DIRECTIONS> Please repeat the listing word for word, from the line containing "Click the redo" up to and including the line containing "Action: click(x=913, y=193)".

[Records from a collection]
'''

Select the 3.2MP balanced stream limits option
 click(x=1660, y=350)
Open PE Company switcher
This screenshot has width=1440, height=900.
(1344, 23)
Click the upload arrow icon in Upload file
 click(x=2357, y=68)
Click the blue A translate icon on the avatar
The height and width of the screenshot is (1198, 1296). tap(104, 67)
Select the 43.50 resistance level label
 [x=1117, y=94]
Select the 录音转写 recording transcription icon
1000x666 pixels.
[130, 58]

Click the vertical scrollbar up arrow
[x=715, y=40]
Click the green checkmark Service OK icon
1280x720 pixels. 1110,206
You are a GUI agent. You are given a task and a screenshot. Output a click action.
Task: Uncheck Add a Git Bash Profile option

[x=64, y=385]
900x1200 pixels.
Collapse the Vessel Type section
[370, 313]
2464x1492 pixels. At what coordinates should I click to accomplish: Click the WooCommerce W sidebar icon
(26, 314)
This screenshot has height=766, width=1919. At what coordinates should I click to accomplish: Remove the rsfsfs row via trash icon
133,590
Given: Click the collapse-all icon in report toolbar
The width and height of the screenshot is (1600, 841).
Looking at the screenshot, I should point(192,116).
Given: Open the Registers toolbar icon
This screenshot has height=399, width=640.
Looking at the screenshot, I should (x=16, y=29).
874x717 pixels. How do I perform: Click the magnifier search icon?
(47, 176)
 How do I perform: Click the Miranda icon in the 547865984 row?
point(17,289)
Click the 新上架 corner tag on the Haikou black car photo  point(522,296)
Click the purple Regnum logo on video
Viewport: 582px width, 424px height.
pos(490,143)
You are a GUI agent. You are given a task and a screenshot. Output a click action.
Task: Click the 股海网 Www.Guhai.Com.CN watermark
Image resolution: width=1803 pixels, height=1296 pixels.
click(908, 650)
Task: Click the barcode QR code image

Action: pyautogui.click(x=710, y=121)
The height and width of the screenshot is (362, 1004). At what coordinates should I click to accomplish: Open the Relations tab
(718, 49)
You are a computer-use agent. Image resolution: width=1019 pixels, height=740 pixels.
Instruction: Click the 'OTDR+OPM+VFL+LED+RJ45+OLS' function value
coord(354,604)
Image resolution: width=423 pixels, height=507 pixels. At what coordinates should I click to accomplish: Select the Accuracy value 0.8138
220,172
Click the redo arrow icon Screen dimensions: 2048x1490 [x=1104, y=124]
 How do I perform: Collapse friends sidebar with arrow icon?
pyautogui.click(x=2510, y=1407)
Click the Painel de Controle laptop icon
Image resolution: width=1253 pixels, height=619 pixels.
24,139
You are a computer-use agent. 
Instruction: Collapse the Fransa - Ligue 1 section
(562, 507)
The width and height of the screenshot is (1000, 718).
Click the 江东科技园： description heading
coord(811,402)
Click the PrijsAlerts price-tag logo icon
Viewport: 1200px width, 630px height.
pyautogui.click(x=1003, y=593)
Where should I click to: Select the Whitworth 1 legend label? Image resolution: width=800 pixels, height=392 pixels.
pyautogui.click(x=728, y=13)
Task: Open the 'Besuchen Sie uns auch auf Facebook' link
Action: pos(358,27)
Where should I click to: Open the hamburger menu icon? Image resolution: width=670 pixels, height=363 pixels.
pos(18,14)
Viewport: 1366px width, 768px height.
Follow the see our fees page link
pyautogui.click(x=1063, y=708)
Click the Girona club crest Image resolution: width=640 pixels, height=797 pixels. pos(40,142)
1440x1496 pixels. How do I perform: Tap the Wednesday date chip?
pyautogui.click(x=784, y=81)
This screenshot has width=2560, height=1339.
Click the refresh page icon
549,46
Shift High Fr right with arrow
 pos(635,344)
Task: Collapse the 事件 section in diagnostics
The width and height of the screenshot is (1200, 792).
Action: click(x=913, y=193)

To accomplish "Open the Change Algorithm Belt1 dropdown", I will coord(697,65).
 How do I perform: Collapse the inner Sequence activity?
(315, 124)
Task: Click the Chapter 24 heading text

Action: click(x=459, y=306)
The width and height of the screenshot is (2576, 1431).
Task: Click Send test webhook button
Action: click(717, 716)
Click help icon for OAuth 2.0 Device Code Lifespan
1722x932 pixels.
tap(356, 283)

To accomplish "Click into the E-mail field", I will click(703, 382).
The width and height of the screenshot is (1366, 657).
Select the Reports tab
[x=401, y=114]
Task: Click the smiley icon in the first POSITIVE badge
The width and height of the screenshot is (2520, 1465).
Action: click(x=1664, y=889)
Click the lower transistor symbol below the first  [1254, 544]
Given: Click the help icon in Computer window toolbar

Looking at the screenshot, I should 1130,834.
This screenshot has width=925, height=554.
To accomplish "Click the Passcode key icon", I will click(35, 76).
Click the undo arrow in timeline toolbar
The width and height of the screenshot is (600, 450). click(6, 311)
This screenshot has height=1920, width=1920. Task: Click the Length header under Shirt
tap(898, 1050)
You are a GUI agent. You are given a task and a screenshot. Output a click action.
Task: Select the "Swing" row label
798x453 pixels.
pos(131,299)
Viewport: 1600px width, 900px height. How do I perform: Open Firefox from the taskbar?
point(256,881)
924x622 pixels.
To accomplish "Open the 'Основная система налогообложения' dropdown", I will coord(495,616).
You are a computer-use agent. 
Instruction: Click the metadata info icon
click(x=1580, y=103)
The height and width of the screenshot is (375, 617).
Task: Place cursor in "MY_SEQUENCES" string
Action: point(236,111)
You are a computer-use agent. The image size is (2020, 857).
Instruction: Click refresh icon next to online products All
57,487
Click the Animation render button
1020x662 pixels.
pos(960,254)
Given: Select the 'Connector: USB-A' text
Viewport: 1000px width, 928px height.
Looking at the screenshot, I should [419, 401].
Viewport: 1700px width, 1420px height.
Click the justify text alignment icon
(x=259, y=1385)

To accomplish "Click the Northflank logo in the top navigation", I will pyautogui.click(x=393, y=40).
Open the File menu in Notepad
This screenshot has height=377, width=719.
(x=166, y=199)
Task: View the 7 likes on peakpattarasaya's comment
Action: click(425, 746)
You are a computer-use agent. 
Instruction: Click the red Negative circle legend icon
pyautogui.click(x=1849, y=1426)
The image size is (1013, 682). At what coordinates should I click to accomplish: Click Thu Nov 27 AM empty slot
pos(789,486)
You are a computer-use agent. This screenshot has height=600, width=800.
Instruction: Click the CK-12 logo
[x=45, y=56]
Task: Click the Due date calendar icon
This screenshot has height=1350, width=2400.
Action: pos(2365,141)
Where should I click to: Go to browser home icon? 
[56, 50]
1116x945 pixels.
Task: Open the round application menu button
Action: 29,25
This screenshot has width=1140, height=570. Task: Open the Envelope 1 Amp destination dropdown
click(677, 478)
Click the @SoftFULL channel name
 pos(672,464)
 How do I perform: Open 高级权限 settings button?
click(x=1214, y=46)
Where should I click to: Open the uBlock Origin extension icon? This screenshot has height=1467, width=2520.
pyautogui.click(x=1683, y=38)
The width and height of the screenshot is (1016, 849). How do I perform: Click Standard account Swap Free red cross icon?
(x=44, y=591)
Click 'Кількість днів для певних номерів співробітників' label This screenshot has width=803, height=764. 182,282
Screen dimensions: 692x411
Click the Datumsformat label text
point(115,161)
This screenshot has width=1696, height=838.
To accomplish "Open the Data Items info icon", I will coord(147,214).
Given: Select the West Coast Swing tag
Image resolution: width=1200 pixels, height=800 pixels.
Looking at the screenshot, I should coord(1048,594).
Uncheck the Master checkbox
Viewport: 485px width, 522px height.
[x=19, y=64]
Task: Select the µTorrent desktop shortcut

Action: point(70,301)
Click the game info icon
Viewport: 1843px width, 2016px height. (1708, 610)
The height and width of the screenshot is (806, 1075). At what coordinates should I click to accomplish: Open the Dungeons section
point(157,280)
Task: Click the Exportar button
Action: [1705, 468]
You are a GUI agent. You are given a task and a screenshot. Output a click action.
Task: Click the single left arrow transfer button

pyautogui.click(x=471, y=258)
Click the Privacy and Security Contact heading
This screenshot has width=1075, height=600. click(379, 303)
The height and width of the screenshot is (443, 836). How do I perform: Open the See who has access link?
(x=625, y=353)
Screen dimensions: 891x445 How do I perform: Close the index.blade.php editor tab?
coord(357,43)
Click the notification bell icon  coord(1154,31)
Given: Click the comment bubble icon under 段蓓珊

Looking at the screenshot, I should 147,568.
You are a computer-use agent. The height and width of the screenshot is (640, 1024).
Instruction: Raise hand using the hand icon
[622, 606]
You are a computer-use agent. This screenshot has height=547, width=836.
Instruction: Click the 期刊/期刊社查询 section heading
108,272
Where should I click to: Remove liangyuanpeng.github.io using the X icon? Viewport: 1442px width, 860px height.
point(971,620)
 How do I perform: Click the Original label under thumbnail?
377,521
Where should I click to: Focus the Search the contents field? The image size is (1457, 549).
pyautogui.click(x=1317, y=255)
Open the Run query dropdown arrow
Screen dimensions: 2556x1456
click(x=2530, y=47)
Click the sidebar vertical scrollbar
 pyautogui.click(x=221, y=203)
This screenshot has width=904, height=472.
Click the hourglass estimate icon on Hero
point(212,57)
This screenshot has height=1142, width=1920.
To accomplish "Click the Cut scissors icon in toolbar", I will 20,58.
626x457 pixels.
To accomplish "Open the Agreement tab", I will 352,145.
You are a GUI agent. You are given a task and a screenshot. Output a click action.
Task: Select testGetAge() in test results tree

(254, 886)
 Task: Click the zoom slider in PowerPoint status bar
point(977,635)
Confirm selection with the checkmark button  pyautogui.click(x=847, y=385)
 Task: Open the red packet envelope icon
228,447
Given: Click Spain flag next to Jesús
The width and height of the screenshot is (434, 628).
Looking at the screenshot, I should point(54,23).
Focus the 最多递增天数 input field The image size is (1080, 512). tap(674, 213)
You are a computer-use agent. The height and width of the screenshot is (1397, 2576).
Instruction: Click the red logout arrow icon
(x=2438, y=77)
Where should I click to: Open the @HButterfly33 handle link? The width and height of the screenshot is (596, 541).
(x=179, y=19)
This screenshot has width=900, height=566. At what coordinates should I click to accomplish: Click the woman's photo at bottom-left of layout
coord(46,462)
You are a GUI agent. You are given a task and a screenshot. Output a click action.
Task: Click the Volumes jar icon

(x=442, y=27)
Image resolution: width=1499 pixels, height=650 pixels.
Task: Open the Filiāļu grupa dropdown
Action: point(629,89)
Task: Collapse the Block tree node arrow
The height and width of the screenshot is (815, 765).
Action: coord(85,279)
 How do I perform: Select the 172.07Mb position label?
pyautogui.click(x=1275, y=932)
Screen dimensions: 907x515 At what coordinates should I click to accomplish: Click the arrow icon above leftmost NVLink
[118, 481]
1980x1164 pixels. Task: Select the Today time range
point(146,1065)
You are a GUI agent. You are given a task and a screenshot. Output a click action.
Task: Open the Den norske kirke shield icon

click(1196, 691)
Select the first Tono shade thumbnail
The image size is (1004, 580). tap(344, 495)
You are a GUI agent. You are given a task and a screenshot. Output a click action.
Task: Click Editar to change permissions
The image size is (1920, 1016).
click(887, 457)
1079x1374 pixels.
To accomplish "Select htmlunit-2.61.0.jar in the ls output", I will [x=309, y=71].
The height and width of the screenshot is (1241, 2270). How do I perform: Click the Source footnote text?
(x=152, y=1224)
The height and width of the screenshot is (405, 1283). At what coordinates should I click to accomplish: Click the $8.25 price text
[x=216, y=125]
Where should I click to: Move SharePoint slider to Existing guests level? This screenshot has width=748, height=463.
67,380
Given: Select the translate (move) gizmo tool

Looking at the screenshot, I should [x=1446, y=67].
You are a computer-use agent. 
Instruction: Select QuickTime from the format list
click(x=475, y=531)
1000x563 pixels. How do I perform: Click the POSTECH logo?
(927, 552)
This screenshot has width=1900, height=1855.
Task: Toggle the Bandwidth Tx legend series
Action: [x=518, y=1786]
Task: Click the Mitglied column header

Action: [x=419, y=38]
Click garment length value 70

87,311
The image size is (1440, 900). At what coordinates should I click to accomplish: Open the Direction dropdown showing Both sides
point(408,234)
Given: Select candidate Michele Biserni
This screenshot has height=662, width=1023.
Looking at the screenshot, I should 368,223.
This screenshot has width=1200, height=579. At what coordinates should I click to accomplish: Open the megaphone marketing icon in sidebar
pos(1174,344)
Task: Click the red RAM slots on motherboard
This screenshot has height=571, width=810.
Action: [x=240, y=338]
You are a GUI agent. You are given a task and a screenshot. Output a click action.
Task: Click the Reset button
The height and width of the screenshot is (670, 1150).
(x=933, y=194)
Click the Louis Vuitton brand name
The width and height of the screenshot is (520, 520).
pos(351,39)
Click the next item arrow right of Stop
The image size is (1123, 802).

'''

RESPONSE>
Click the redo arrow icon Screen dimensions: 2048x1490 [x=1104, y=124]
 How do I perform: Collapse friends sidebar with arrow icon?
pyautogui.click(x=2510, y=1407)
Click the Painel de Controle laptop icon
Image resolution: width=1253 pixels, height=619 pixels.
24,139
You are a computer-use agent. 
Instruction: Collapse the Fransa - Ligue 1 section
(562, 507)
The width and height of the screenshot is (1000, 718).
Click the 江东科技园： description heading
coord(811,402)
Click the PrijsAlerts price-tag logo icon
Viewport: 1200px width, 630px height.
pyautogui.click(x=1003, y=593)
Where should I click to: Select the Whitworth 1 legend label? Image resolution: width=800 pixels, height=392 pixels.
pyautogui.click(x=728, y=13)
Task: Open the 'Besuchen Sie uns auch auf Facebook' link
Action: pos(358,27)
Where should I click to: Open the hamburger menu icon? Image resolution: width=670 pixels, height=363 pixels.
pos(18,14)
Viewport: 1366px width, 768px height.
Follow the see our fees page link
pyautogui.click(x=1063, y=708)
Click the Girona club crest Image resolution: width=640 pixels, height=797 pixels. pos(40,142)
1440x1496 pixels. How do I perform: Tap the Wednesday date chip?
pyautogui.click(x=784, y=81)
This screenshot has width=2560, height=1339.
Click the refresh page icon
549,46
Shift High Fr right with arrow
 pos(635,344)
Task: Collapse the 事件 section in diagnostics
The width and height of the screenshot is (1200, 792).
Action: click(x=913, y=193)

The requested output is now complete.